> **TASK DESCRIPTION**
Reproduce each of the rows below verbatim, keeping every character, space, and line break unchanged.

========================

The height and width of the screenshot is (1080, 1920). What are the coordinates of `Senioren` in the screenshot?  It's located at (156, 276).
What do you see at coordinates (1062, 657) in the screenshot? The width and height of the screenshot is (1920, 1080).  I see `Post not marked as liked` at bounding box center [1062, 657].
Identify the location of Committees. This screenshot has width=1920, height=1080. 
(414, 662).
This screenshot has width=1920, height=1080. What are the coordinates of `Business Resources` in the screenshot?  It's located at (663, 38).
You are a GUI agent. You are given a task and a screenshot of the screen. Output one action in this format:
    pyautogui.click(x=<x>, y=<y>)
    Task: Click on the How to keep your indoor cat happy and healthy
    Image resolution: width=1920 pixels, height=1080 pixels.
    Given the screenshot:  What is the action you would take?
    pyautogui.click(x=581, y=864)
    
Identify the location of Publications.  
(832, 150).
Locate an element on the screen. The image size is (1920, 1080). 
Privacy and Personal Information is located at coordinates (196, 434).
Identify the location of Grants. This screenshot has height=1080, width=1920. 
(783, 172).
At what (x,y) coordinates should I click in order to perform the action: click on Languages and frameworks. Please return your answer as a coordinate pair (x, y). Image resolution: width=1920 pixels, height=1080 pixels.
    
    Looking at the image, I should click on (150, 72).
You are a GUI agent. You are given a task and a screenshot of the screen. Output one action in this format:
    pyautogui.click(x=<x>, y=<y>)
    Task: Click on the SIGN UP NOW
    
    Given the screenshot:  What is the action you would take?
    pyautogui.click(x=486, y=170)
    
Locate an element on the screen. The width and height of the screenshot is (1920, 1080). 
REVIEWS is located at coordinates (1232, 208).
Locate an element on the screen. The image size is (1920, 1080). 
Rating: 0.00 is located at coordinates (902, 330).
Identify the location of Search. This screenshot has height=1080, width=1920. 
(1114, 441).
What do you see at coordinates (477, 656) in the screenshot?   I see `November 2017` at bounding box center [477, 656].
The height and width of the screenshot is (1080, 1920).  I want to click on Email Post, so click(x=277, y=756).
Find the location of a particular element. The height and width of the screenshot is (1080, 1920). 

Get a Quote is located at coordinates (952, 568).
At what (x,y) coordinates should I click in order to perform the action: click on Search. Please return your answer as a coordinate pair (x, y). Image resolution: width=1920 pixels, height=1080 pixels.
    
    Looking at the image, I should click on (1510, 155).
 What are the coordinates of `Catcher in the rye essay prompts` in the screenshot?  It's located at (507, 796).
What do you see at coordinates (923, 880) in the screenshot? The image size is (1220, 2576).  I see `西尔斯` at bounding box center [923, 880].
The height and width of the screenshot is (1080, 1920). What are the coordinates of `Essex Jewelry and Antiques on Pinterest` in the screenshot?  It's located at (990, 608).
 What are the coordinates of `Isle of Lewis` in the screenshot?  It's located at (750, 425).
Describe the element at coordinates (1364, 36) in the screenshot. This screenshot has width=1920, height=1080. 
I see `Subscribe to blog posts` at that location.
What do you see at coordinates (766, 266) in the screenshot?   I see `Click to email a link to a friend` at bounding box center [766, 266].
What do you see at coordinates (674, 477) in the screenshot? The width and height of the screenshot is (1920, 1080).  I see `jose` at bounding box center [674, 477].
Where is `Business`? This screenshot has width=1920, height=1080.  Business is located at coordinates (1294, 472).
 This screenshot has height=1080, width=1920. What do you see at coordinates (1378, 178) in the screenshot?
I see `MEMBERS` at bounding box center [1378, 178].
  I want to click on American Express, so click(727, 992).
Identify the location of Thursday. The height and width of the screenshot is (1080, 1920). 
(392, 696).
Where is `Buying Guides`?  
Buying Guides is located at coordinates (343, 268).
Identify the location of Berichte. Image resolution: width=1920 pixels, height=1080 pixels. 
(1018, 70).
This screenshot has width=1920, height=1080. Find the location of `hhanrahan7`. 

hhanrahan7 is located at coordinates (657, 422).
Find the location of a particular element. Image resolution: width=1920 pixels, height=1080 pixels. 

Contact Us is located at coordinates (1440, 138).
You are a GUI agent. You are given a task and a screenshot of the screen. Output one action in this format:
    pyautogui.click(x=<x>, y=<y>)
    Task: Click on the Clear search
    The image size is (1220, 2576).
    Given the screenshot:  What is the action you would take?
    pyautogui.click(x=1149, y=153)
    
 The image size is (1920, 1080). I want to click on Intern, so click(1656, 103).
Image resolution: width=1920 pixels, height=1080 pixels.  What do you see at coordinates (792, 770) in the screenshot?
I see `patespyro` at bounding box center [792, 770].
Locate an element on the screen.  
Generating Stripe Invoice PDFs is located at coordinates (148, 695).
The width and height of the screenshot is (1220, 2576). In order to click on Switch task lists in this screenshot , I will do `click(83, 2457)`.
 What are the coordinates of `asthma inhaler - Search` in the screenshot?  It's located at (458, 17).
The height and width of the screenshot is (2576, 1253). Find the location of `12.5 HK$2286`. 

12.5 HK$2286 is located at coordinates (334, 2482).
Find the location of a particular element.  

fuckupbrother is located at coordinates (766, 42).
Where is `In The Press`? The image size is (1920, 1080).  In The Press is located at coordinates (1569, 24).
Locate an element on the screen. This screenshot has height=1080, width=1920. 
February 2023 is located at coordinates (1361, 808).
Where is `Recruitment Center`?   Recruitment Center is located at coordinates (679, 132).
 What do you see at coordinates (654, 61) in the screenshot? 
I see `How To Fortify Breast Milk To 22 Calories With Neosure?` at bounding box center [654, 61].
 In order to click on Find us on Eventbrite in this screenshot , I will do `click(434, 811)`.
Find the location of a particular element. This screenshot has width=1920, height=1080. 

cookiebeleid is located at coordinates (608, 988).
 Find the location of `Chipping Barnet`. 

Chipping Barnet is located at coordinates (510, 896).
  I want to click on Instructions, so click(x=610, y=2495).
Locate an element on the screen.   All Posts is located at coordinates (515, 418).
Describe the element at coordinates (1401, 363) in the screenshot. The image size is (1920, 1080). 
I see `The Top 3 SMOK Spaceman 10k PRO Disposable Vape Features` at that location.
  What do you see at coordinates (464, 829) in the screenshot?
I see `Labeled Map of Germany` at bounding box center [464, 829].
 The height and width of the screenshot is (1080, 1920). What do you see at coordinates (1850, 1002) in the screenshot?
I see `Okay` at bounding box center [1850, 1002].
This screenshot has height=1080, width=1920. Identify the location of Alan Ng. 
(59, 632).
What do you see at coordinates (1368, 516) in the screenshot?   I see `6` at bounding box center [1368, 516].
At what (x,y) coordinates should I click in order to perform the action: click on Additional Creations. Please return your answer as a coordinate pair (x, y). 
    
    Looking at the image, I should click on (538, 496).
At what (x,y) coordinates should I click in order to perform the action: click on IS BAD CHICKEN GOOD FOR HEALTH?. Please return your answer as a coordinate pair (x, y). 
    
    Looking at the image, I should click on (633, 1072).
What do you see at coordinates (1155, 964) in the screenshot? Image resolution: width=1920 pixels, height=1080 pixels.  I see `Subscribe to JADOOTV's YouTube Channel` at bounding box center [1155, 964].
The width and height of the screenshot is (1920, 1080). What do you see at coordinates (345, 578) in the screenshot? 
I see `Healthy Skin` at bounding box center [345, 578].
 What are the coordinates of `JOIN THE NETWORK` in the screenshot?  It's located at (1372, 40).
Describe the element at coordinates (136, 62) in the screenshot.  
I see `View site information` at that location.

========================

> **FINISHED TASK**
The height and width of the screenshot is (1080, 1920). What are the coordinates of `Senioren` in the screenshot?  It's located at (156, 276).
What do you see at coordinates (1062, 657) in the screenshot? The width and height of the screenshot is (1920, 1080).  I see `Post not marked as liked` at bounding box center [1062, 657].
Identify the location of Committees. This screenshot has width=1920, height=1080. 
(414, 662).
This screenshot has width=1920, height=1080. What are the coordinates of `Business Resources` in the screenshot?  It's located at (663, 38).
You are a GUI agent. You are given a task and a screenshot of the screen. Output one action in this format:
    pyautogui.click(x=<x>, y=<y>)
    Task: Click on the How to keep your indoor cat happy and healthy
    Image resolution: width=1920 pixels, height=1080 pixels.
    Given the screenshot:  What is the action you would take?
    pyautogui.click(x=581, y=864)
    
Identify the location of Publications.  
(832, 150).
Locate an element on the screen. The image size is (1920, 1080). 
Privacy and Personal Information is located at coordinates (196, 434).
Identify the location of Grants. This screenshot has height=1080, width=1920. 
(783, 172).
At what (x,y) coordinates should I click in order to perform the action: click on Languages and frameworks. Please return your answer as a coordinate pair (x, y). Image resolution: width=1920 pixels, height=1080 pixels.
    
    Looking at the image, I should click on (150, 72).
You are a GUI agent. You are given a task and a screenshot of the screen. Output one action in this format:
    pyautogui.click(x=<x>, y=<y>)
    Task: Click on the SIGN UP NOW
    
    Given the screenshot:  What is the action you would take?
    pyautogui.click(x=486, y=170)
    
Locate an element on the screen. The width and height of the screenshot is (1920, 1080). 
REVIEWS is located at coordinates (1232, 208).
Locate an element on the screen. The image size is (1920, 1080). 
Rating: 0.00 is located at coordinates (902, 330).
Identify the location of Search. This screenshot has height=1080, width=1920. 
(1114, 441).
What do you see at coordinates (477, 656) in the screenshot?   I see `November 2017` at bounding box center [477, 656].
The height and width of the screenshot is (1080, 1920).  I want to click on Email Post, so click(x=277, y=756).
Find the location of a particular element. The height and width of the screenshot is (1080, 1920). 

Get a Quote is located at coordinates (952, 568).
At what (x,y) coordinates should I click in order to perform the action: click on Search. Please return your answer as a coordinate pair (x, y). Image resolution: width=1920 pixels, height=1080 pixels.
    
    Looking at the image, I should click on (1510, 155).
 What are the coordinates of `Catcher in the rye essay prompts` in the screenshot?  It's located at (507, 796).
What do you see at coordinates (923, 880) in the screenshot? The image size is (1220, 2576).  I see `西尔斯` at bounding box center [923, 880].
The height and width of the screenshot is (1080, 1920). What are the coordinates of `Essex Jewelry and Antiques on Pinterest` in the screenshot?  It's located at (990, 608).
 What are the coordinates of `Isle of Lewis` in the screenshot?  It's located at (750, 425).
Describe the element at coordinates (1364, 36) in the screenshot. This screenshot has width=1920, height=1080. 
I see `Subscribe to blog posts` at that location.
What do you see at coordinates (766, 266) in the screenshot?   I see `Click to email a link to a friend` at bounding box center [766, 266].
What do you see at coordinates (674, 477) in the screenshot? The width and height of the screenshot is (1920, 1080).  I see `jose` at bounding box center [674, 477].
Where is `Business`? This screenshot has width=1920, height=1080.  Business is located at coordinates (1294, 472).
 This screenshot has height=1080, width=1920. What do you see at coordinates (1378, 178) in the screenshot?
I see `MEMBERS` at bounding box center [1378, 178].
  I want to click on American Express, so click(727, 992).
Identify the location of Thursday. The height and width of the screenshot is (1080, 1920). 
(392, 696).
Where is `Buying Guides`?  
Buying Guides is located at coordinates (343, 268).
Identify the location of Berichte. Image resolution: width=1920 pixels, height=1080 pixels. 
(1018, 70).
This screenshot has width=1920, height=1080. Find the location of `hhanrahan7`. 

hhanrahan7 is located at coordinates (657, 422).
Find the location of a particular element. Image resolution: width=1920 pixels, height=1080 pixels. 

Contact Us is located at coordinates (1440, 138).
You are a GUI agent. You are given a task and a screenshot of the screen. Output one action in this format:
    pyautogui.click(x=<x>, y=<y>)
    Task: Click on the Clear search
    The image size is (1220, 2576).
    Given the screenshot:  What is the action you would take?
    pyautogui.click(x=1149, y=153)
    
 The image size is (1920, 1080). I want to click on Intern, so click(1656, 103).
Image resolution: width=1920 pixels, height=1080 pixels.  What do you see at coordinates (792, 770) in the screenshot?
I see `patespyro` at bounding box center [792, 770].
Locate an element on the screen.  
Generating Stripe Invoice PDFs is located at coordinates (148, 695).
The width and height of the screenshot is (1220, 2576). In order to click on Switch task lists in this screenshot , I will do `click(83, 2457)`.
 What are the coordinates of `asthma inhaler - Search` in the screenshot?  It's located at (458, 17).
The height and width of the screenshot is (2576, 1253). Find the location of `12.5 HK$2286`. 

12.5 HK$2286 is located at coordinates (334, 2482).
Find the location of a particular element.  

fuckupbrother is located at coordinates (766, 42).
Where is `In The Press`? The image size is (1920, 1080).  In The Press is located at coordinates (1569, 24).
Locate an element on the screen. This screenshot has height=1080, width=1920. 
February 2023 is located at coordinates (1361, 808).
Where is `Recruitment Center`?   Recruitment Center is located at coordinates (679, 132).
 What do you see at coordinates (654, 61) in the screenshot? 
I see `How To Fortify Breast Milk To 22 Calories With Neosure?` at bounding box center [654, 61].
 In order to click on Find us on Eventbrite in this screenshot , I will do `click(434, 811)`.
Find the location of a particular element. This screenshot has width=1920, height=1080. 

cookiebeleid is located at coordinates (608, 988).
 Find the location of `Chipping Barnet`. 

Chipping Barnet is located at coordinates (510, 896).
  I want to click on Instructions, so click(x=610, y=2495).
Locate an element on the screen.   All Posts is located at coordinates (515, 418).
Describe the element at coordinates (1401, 363) in the screenshot. The image size is (1920, 1080). 
I see `The Top 3 SMOK Spaceman 10k PRO Disposable Vape Features` at that location.
  What do you see at coordinates (464, 829) in the screenshot?
I see `Labeled Map of Germany` at bounding box center [464, 829].
 The height and width of the screenshot is (1080, 1920). What do you see at coordinates (1850, 1002) in the screenshot?
I see `Okay` at bounding box center [1850, 1002].
This screenshot has height=1080, width=1920. Identify the location of Alan Ng. 
(59, 632).
What do you see at coordinates (1368, 516) in the screenshot?   I see `6` at bounding box center [1368, 516].
At what (x,y) coordinates should I click in order to perform the action: click on Additional Creations. Please return your answer as a coordinate pair (x, y). 
    
    Looking at the image, I should click on (538, 496).
At what (x,y) coordinates should I click in order to perform the action: click on IS BAD CHICKEN GOOD FOR HEALTH?. Please return your answer as a coordinate pair (x, y). 
    
    Looking at the image, I should click on (633, 1072).
What do you see at coordinates (1155, 964) in the screenshot? Image resolution: width=1920 pixels, height=1080 pixels.  I see `Subscribe to JADOOTV's YouTube Channel` at bounding box center [1155, 964].
The width and height of the screenshot is (1920, 1080). What do you see at coordinates (345, 578) in the screenshot? 
I see `Healthy Skin` at bounding box center [345, 578].
 What are the coordinates of `JOIN THE NETWORK` in the screenshot?  It's located at (1372, 40).
Describe the element at coordinates (136, 62) in the screenshot.  
I see `View site information` at that location.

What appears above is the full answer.